We end up having silos where they don't know about the identities and therefore we don't propagate the relationships and we can't make those kind of access control decisions that are needed as we start moving into the small complex T space. And that takes me right to the top of 18 minutes. How about that one?
Thank you. Thank you. Great time management of two people. I must. Thank you. Can we see the questions please? There are two questions.
The,
There was one another
There. Okay.
One was, it's easy to attribute a relationship between an object and a person in case you, you have a personal device like a watch or something or maybe even coffee machine, but what about industrial IOT?
Yeah. I mean these relationships can get very, very complex. Okay. And often the relationships much like the oil pump in our jet engine. Yep. Right. Often ties into many different identities who have different claims of ownership on that device. Often the data subject is not the da the device owner it's coming from somebody else. Even when you start thinking about medical devices, right?
The medical device has to be able to give monitoring information and is it working correctly to the manufacturer, but it's also dealing with very specific information about a patient. And so yeah, we start dealing with all of these different relationships and that's what makes it much more complex than simply dealing with a manager.

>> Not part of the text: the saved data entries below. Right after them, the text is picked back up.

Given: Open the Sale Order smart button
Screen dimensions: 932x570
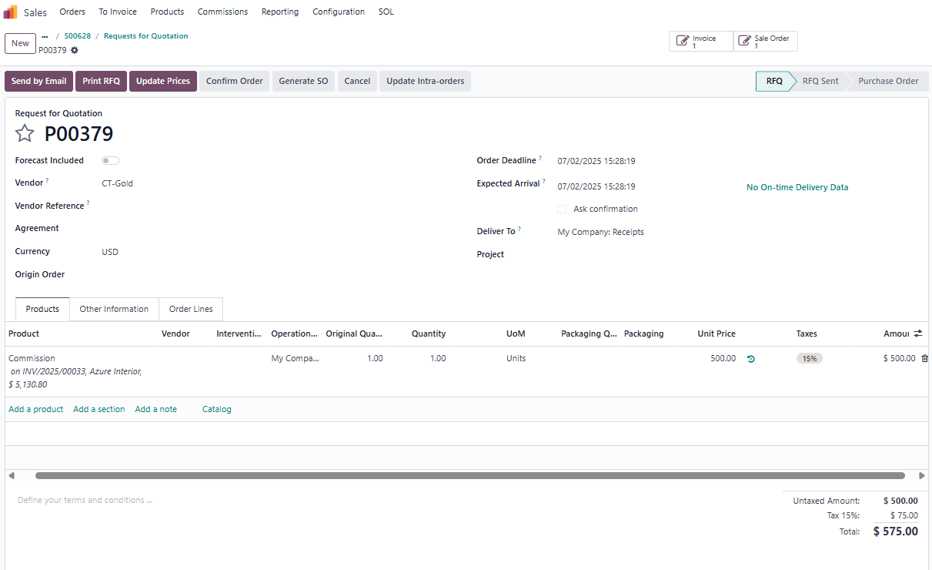Looking at the screenshot, I should pyautogui.click(x=765, y=42).
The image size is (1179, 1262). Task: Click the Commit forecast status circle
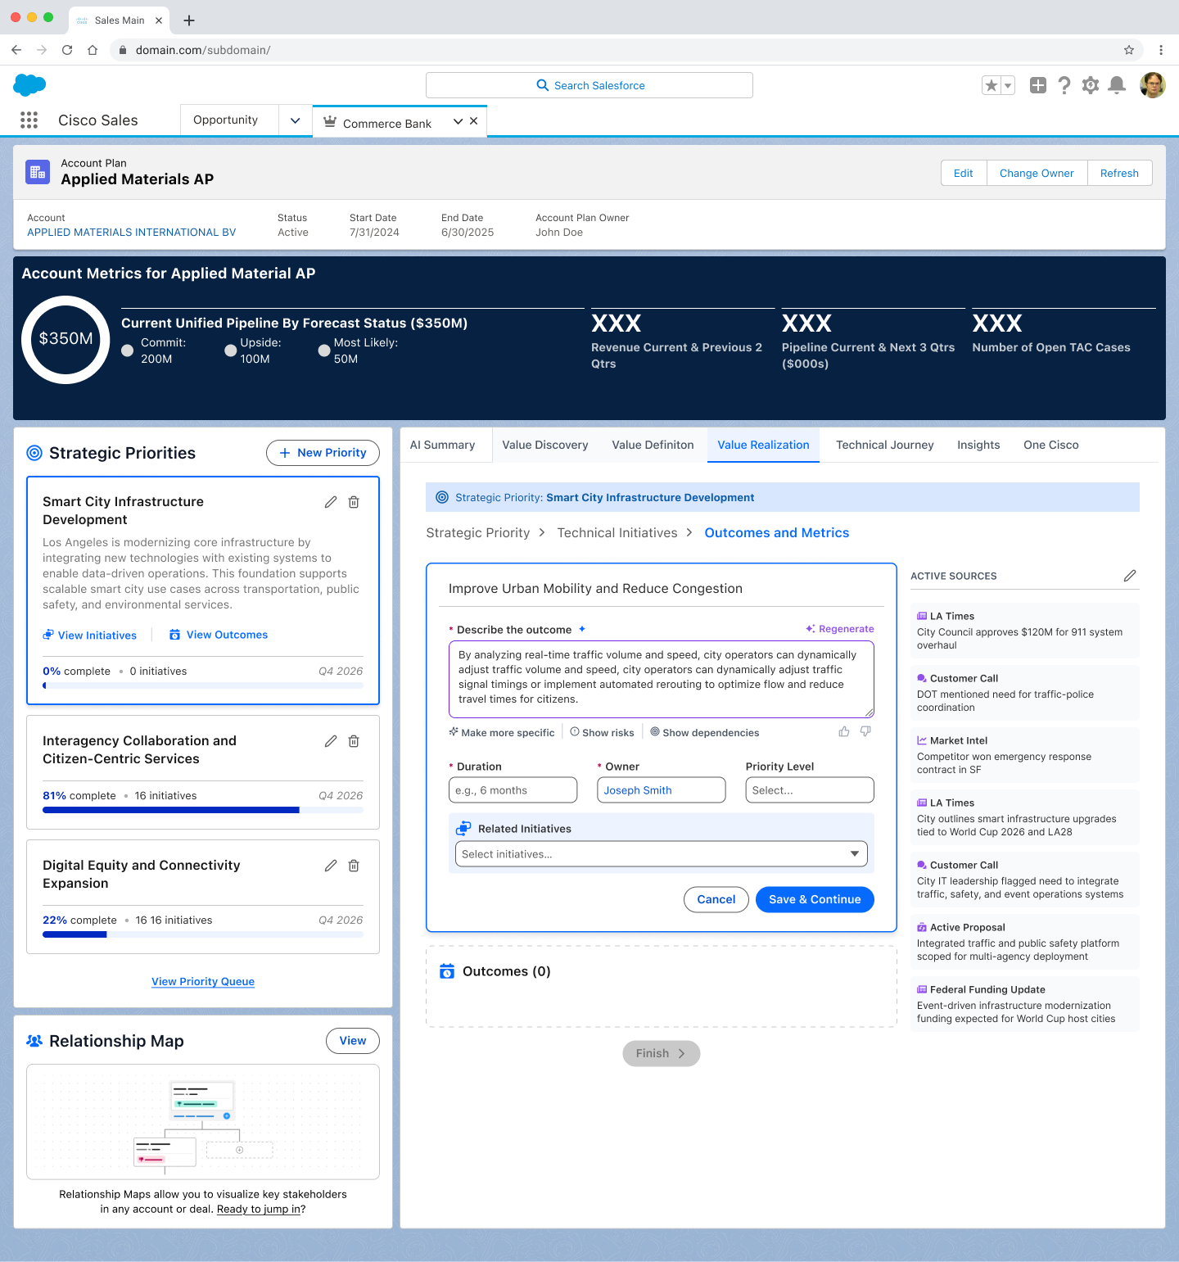(x=128, y=351)
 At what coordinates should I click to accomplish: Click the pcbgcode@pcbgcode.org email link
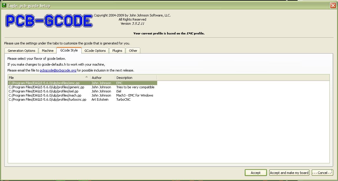click(58, 70)
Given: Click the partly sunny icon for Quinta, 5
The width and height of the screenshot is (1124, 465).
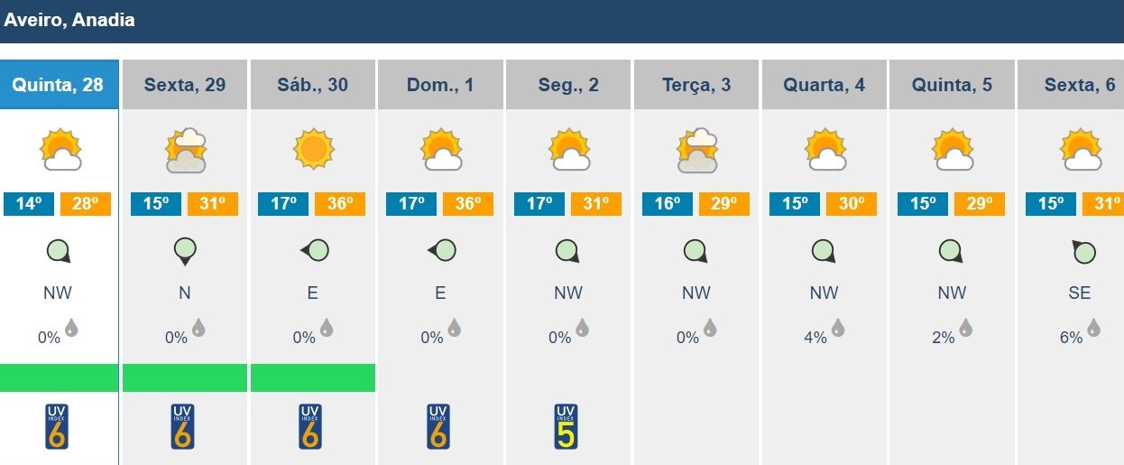Looking at the screenshot, I should (953, 150).
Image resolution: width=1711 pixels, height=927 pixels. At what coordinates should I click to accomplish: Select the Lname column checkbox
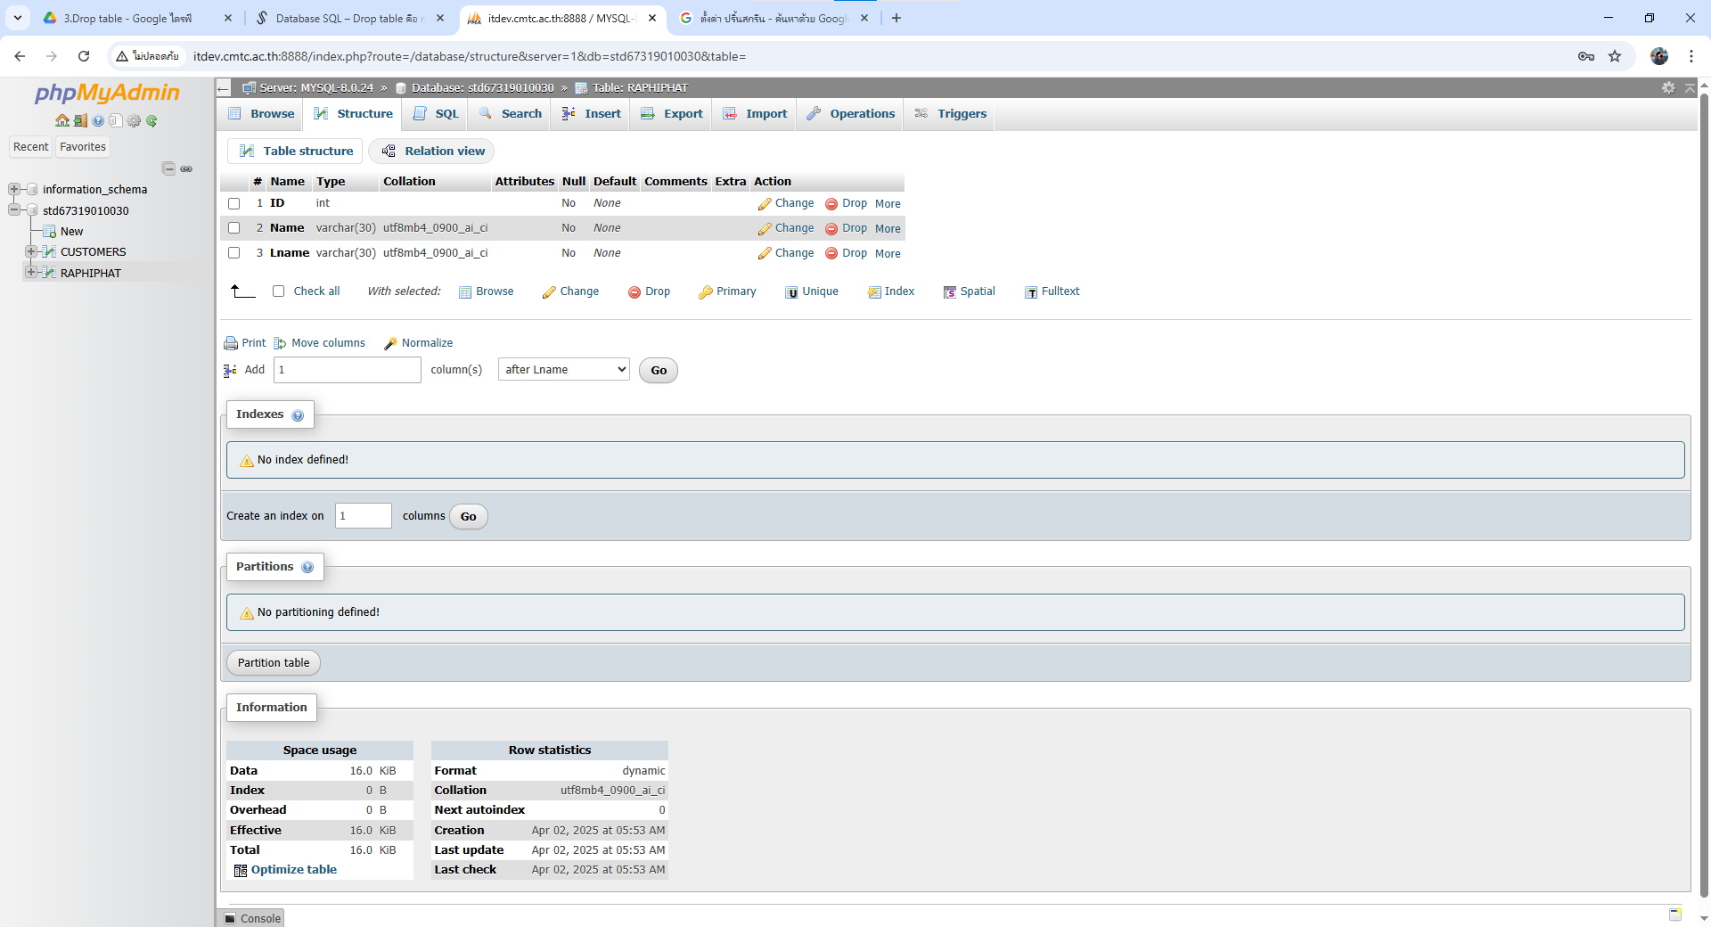(234, 253)
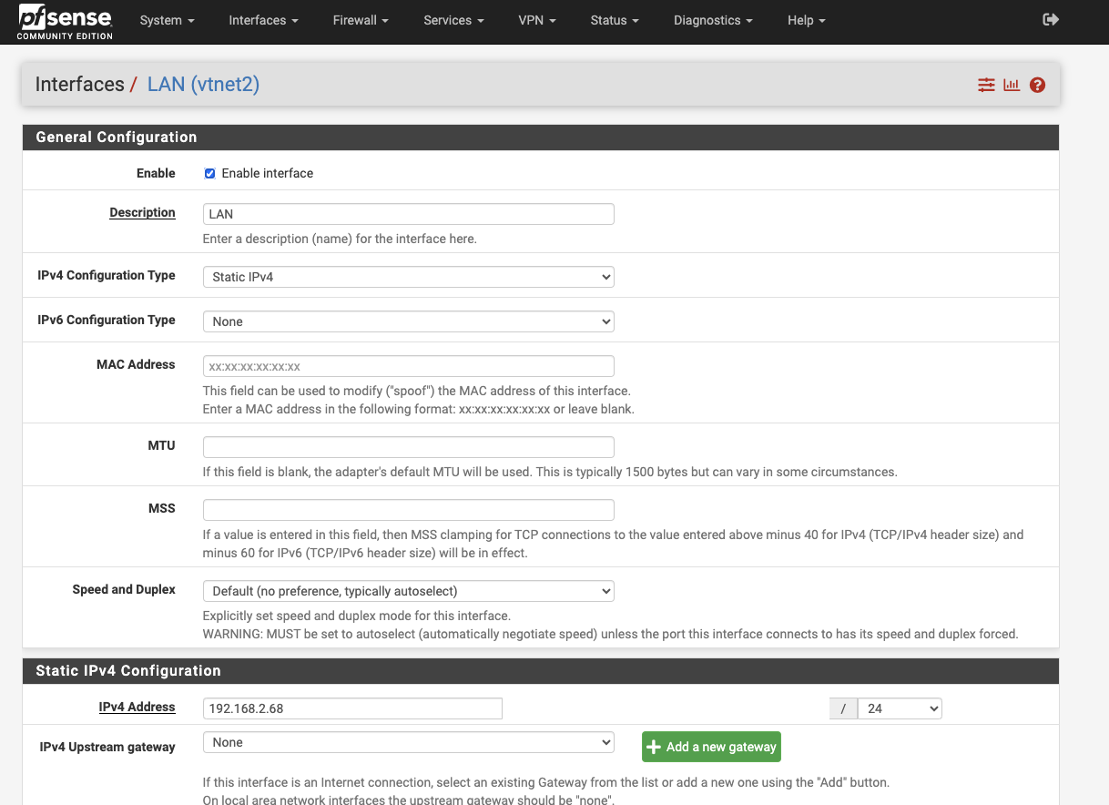Click the red help question mark icon
Viewport: 1109px width, 805px height.
coord(1037,85)
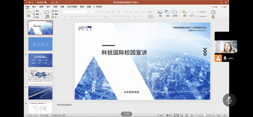
Task: Click the Save icon in title bar
Action: 57,3
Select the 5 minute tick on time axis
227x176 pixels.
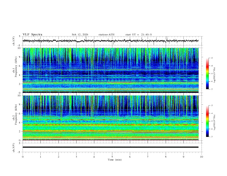pyautogui.click(x=112, y=157)
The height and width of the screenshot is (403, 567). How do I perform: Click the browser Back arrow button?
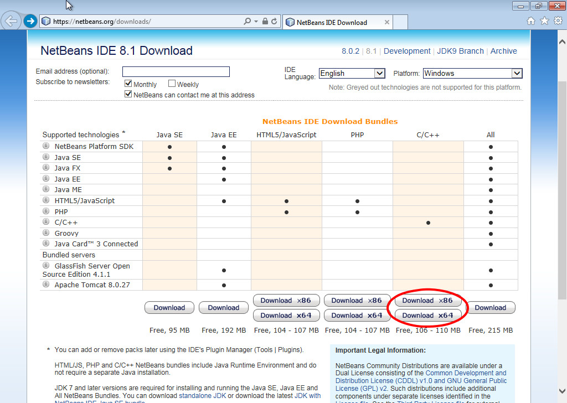pos(11,22)
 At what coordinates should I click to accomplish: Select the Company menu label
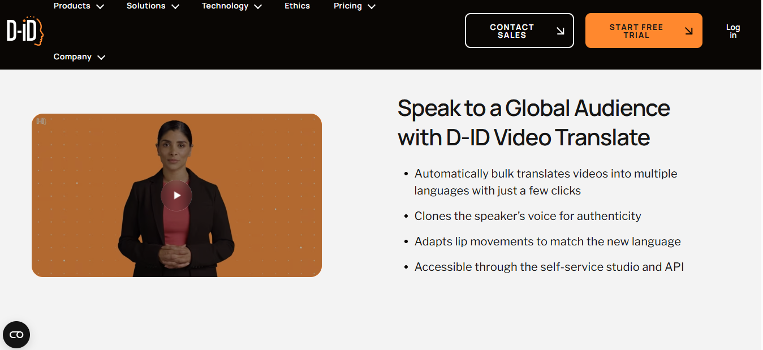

And these, these relationships are dynamic.
So
You can say, yeah, do you actually, do you work with information classification technology because there may, may actually make lot of use of that, of that relationship information for classification, for example, do you have any experience in that
That information could be used in several ways? We, we don't have a specific way to deal with that information, but yeah, it could be, for example, apply with cognitive systems analytics systems to, for example, evaluate policies that give you for example, the right access, the right control to do something at that specific moment.
And, and I think a lot of it is that OT is a very young discipline, right? It it's, I like IOT because it's one word that means everything and nothing in the same word.
And, and what it comes up with is that we have already seen lots and lots of IOT devices that haven't taken any of these things into account. Oh yeah.
And thus, we had the DNS attack in the us. When was it?
I dunno, three, four months back. We've got, you know, baby monitors bringing down the internet and these kinds of things. And I think a lot of it is a learning experience as all of these devices start realizing that they really are in a complex identity ecosystem.
And what scares me more personally, is that I have attended several conferences that are very specific IOT conferences. And nobody speaks about security about identity.
They, they focus on features, functionality, and functionality.
Absolutely. But that's, that's where we were in 15 years ago, 15 years ago.
So that's, they need to have a steeper learning curve. Correct. Thank you. So.